## Task A
In the blog post about the COVID vaccination hearing, how often does MK go to hospital for dialysis?
## Task B
Translate this sentence from the blog post about the COVID vaccination hearing into Spanish: "MK’s mother is a litigant in person but was not present at today’s hearing due to illness."
## Task C
Please pick up the blog post about the COVID vaccination hearing after its last sentence and carry it on for a few paragraphs.

## Document text
★ ★ ★ ★
Disputes about COVID vaccination should be rapidly referred to the Court

By Angus Mackenzie, 23rd December 2021

I am a retired Intensive Care consultant, working part time for the Welsh Medical Examiner Service, and in my former life was involved in a few applications to the Courts for declarations in relation to patients under our care, though these pre-dated the (new) Court of Protection.

I observed this Court of Protection hearing because in my former life I was involved in teaching doctors about the Mental Capacity Act 2005 and related areas and am keen to see all doctors reaching the high standards set by clinicians who have taken the time to understand their legal and ethical responsibilities.

The case (COP 12770223) before DJ Mullins via MS Teams on 23rd December 2021, concerned a man in his 30s with severe cerebral palsy and learning disability (MK) who has yet to receive even a first COVID vaccine because his mother objects. 

He is not able to express himself verbally and his lack of capacity in relation to healthcare does not appear to be disputed. 

He also requires dialysis for kidney failure, for which he attends hospital three times a week.

The Clinical Commissioning Group responsible for MK’s care (represented by Clare Hennessy of Serjeants’ Inn Chambers) had made an application for MK to receive both the first and second doses of COVID-19 vaccine, and subsequent booster doses, as applicable.

The man at the centre of the case, MK, was represented (via the Official Solicitor) by Winsome Levy of Field Court Chambers. 

MK’s mother is a litigant in person but was not present at today’s hearing due to illness.

The local authority (represented by Shadia Ousta Doerfel) is also a respondent and does not contest the application nor the declarations and orders sought by the applicant.

In this hearing, as in others I’ve been involved in, the attention to detail and the patient-centred nature of proceedings was impressive. 


Previous Open Justice Court of Protection Project blogs (e.g. “Covid vaccination and a Christmas visit“)  have observed that the Court of Protection is deeply concerned about the length of time which often passes between an issue being identified and an application being made to the Court. 

District Judge Mullins took time to remind the Court of the problem of delayed applications, identifying, in this case, earlier missed opportunities.

Looking through the chronology of the case, the judge said.  “It’s not my role to point the finger at any individual or organisation, but it doesn’t make comfortable reading.  Vaccination was first considered in February or March 2021 and here we are in December and there hasn’t been any resolution –  and no vaccination.  And now he has COVID. Though he seems to be doing relatively well?[1]

After being reassured that MK is doing well despite testing positive for COVID (and having a cough), the judge was at pains to point out that “at First Avenue House – and I’ve checked with the senior judge – if an application comes in concerning a dispute about vaccination, one of our technical experts will deal with it, and it will be referred to a judge quickly.  The arrangements in the regional hub courts are similar – the court staff are alert to the need to progress vaccination applications quickly”.
★ ★ ★ ★
## Records
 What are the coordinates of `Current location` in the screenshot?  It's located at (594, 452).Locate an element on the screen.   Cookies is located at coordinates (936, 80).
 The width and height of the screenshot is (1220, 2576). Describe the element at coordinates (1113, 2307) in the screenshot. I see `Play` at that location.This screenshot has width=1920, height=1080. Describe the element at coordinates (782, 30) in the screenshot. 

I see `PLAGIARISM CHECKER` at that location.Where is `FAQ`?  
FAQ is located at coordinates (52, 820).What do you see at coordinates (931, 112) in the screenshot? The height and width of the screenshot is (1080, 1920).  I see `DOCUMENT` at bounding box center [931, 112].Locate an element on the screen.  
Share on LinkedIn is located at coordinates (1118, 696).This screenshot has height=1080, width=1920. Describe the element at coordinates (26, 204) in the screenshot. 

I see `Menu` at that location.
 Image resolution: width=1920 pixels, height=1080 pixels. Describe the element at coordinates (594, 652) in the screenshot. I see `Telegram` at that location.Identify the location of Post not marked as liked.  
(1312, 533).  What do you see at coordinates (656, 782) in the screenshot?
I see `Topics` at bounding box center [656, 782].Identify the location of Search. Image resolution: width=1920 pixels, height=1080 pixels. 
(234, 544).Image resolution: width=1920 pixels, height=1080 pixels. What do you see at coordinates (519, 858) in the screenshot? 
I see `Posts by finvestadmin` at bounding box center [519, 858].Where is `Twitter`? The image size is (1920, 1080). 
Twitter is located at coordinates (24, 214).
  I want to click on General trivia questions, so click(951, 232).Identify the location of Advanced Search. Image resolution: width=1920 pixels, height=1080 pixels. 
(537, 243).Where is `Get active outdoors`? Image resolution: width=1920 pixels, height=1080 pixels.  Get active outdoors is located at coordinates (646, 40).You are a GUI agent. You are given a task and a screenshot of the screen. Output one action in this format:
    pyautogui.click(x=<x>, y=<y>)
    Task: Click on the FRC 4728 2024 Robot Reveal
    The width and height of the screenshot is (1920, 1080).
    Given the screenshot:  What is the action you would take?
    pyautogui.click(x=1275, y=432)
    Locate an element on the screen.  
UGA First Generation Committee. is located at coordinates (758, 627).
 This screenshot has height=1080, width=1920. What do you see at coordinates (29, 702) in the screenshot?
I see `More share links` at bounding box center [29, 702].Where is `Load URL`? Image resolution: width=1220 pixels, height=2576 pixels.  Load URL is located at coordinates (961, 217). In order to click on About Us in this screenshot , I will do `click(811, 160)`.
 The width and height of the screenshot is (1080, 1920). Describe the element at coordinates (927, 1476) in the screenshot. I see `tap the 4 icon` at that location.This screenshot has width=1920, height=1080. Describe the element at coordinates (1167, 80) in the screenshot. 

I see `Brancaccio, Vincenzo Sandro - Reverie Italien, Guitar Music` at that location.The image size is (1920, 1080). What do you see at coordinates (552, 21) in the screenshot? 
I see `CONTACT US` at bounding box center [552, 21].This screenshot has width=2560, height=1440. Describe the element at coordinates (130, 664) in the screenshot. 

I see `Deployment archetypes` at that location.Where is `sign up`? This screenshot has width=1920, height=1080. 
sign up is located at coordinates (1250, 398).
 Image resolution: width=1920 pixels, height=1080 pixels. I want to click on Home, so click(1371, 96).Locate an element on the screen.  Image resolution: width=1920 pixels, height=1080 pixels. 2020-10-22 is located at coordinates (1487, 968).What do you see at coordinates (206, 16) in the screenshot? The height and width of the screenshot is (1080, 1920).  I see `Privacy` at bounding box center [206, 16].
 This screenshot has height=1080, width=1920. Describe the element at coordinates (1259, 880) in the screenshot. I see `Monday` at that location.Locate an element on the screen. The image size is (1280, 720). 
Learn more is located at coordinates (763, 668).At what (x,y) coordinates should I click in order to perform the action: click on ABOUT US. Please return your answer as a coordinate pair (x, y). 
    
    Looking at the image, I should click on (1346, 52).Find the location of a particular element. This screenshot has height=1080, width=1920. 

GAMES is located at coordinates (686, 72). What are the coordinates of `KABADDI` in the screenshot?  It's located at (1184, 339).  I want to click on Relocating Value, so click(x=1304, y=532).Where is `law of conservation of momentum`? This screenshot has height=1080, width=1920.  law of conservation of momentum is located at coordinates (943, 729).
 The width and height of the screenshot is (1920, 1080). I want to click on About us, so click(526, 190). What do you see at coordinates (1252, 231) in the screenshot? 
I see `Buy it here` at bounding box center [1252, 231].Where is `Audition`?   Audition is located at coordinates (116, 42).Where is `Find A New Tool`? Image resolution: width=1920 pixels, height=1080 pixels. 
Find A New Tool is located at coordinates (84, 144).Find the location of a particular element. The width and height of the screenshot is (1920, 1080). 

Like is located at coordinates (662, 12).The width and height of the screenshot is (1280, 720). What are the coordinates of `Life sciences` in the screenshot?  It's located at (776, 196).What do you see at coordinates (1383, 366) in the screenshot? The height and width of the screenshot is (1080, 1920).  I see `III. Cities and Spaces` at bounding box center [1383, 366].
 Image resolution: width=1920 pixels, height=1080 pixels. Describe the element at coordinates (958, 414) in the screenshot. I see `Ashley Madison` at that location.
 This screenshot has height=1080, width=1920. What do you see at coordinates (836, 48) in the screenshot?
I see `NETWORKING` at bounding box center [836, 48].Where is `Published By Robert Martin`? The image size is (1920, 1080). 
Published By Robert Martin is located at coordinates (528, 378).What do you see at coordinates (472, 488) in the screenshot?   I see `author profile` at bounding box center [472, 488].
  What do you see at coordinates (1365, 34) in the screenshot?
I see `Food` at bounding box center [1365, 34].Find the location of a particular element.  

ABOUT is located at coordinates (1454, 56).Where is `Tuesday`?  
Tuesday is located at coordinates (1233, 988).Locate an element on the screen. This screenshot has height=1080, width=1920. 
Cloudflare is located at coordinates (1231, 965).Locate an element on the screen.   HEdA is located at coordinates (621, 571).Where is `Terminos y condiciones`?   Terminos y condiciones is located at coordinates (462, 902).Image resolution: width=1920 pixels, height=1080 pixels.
★ ★ ★ ★
## Exercise output A
Three times a week.

## Exercise output B
La madre de MK litiga en nombre propio, pero no estuvo presente en la audiencia de hoy debido a una enfermedad.

## Exercise output C
The key point the judge reiterated was “if there’s any doubt – make an application.  I would like the relevant people to know we are ready to receive applications and ready to deal with them quickly. The threshold for making applications is low.  In cases such as this, where MK’s mother was objecting, and does object, there doesn’t seem to be any doubt that there should have been an application sooner.  It doesn’t really matter who brings the thing to court: the important thing is to get the application made, and get the Official Solicitor involved, so we can address the specific case”.  

The  judge’s concern about delay was reflected by counsel for the CCG who explained that “nobody was quite sure of the pathway to escalate it, but I believe that’s been remedied now, so the local authority and clinical commissioning group will know how to escalate in future”.  Counsel for the local authority said they were hosting an event in January at which they would “disseminate the court’s view and reiterate it to all participant local authorities who are attending as well”. 

The Medicines and Healthcare Products Regulatory Agency gave approval to the Pfizer-BioNTech vaccine on 2nd November 2020; it has been available in quantity for most of 2021. The Bloomberg tracker reports that more than 8.82 billion vaccinations had been administered worldwide by 22nd December 2021.

I am struck by the contrast between what happens when patients in hospital are prescribed drugs which are not stocked or difficult to obtain. Often, considerable effort is expended in securing and administering supplies, and they can be administered within a day or two. Treating teams need to understand that if a best interests issue like this arises, the Court of Protection expects a sense of urgency and early application for their assistance.

Re-listing the hearing

Today’s hearing was hampered by the fact that both the patient and his mother are currently suffering from – apparently mild – COVID. Hence his mother was unable to take part in proceedings and MK’s vaccination, if it is to proceed, cannot now happen before 13th January 2022. 

This would also allow time for an agent of the Official Solicitor to meet with MK – something which has not yet been possible due to his having contracted COVID-19.

The remainder of the hearing was mostly concerned with scheduling another hearing which allows MK’s mother to attend when she has recovered but does not delay the timetable for vaccination. 

The Court is deeply mindful of the desirability of allowing the clinicians involved in this case to be available for their patients rather than attending hearings, and put a schedule in place to allow for written responses to questions which, it is hoped, may be  sufficient to avoid the GP and the renal consultant needing to attend court.

I do hope I am able to attend the next hearing, provisionally listed for 10am on 10th January 2022, when hopefully the substantive question of whether vaccination is in MK’s best interests will be addressed.

Angus Mackenzie is retired from an NHS Consultant job in Anaesthetics and Intensive Care. He now works part time for the Welsh Medical Examiner Service.  He tweets @anxiousmac

[1] Quotations provided by Celia Kitzinger who also observed this hearing.  Note that they are as accurate as possible but since we are not allowed to audio-record court hearings, they are unlikely to be verbatim. 

Photo by Fusion Medical Animation on Unsplash

4 thoughts on “Disputes about COVID vaccination should be rapidly referred to the Court

  1. I completely agree that we need to escalate cases such as this to the Court of Protection ASAP.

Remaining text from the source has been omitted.